10 May 2021, 14:22
Sören Amelang

Germany's largest union warns new CO2 target will speed up car industry job losses

Frankfurter Allgemeine Zeitung

Government plans to increase Germany's climate ambitions will accelerate job losses in the car industry without decisive policy intervention to secure employment, the country's largest labour union IG Metall has warned. "For a supplier that has so far made its living exclusively from components for combustion engines, more ambitious climate protection targets are exacerbating the problems," the union's head Jörg Hofmann told Frankfurter Allgemeine Zeitung. "Orders for these companies will disappear even faster than previously expected." He said the target of cutting CO2 emissions by 65 percent by 2030 meant that the country needed 14 million to 16 million electric cars on the road by the end of the decade, instead of 8 million to 10 million as previously planned. Hofmann criticised that the country's current policy debate about climate action largely ignores economic and social aspects. "What is needed here is a clever industrial policy that takes countermeasures at an early stage," he said.

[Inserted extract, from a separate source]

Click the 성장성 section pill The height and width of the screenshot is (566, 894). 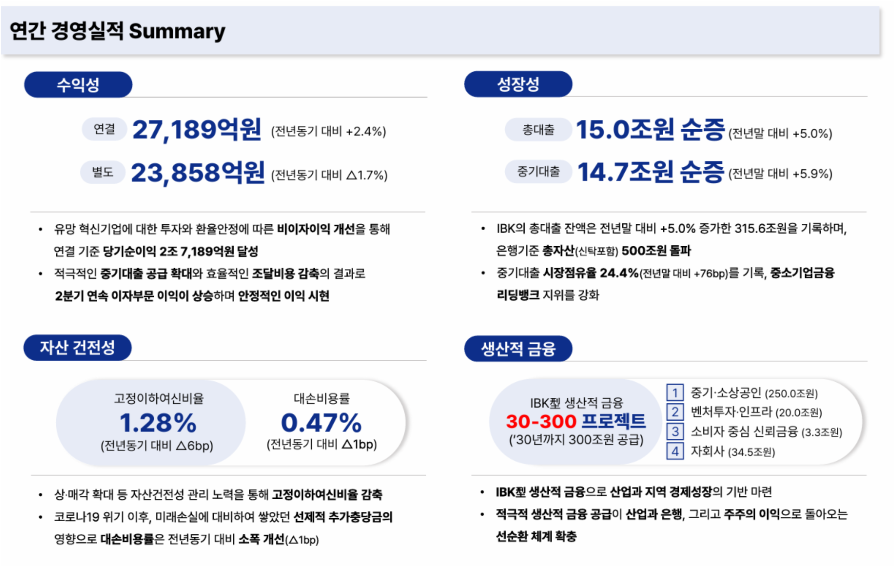click(517, 85)
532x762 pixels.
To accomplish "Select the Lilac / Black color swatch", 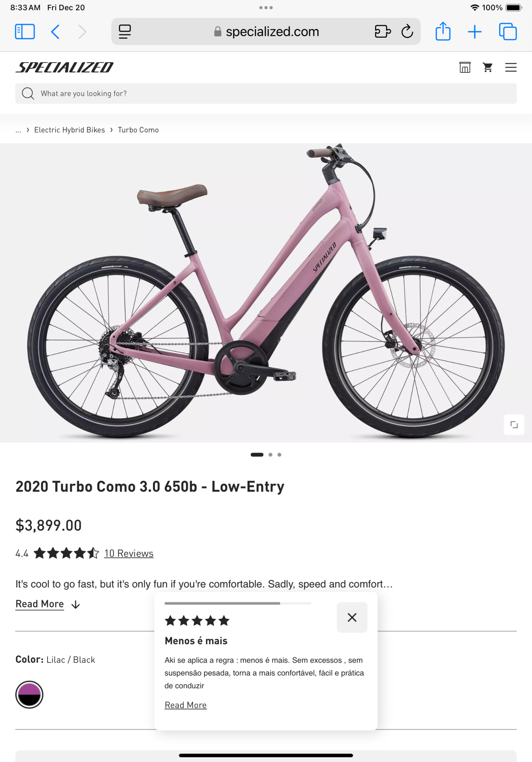I will 29,694.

Hofmann said climate change was such an urgent problem that the fight against it cannot be too fast. "But the question is: how do we mitigate the upheavals and dislocations that the restructuring of industry entails?" he asked. Hofmann said he is not against a phase-out date for the sale of combustion engines "if the politicians could answer the question of how we are going to provide the necessary [charging] infrastructure by then, how companies are going to switch to new products, and how there are going to be reliable options for the employees." Hofmann accused some companies of using the shift to e-mobility as an opportunity to relocate factories abroad. "Components made in Germany for combustion vehicles are being replaced by components for e-cars made in foreign factories. This has to stop," Hofmann said, naming major supplier Continental as an example. He said the transition to electric mobility must not lead to job relocations, adding new industrial jobs must be created in Germany's heavily affected car-making regions to replace lost ones.

In a study commissioned by car industry association VDA, the Institute for Economic Research (Ifo) estimated last week that the shift to e-mobility puts 100,000 jobs at risk by 2025. The German car industry employs more than 800,000 people, and around half of them depend on combustion engine production.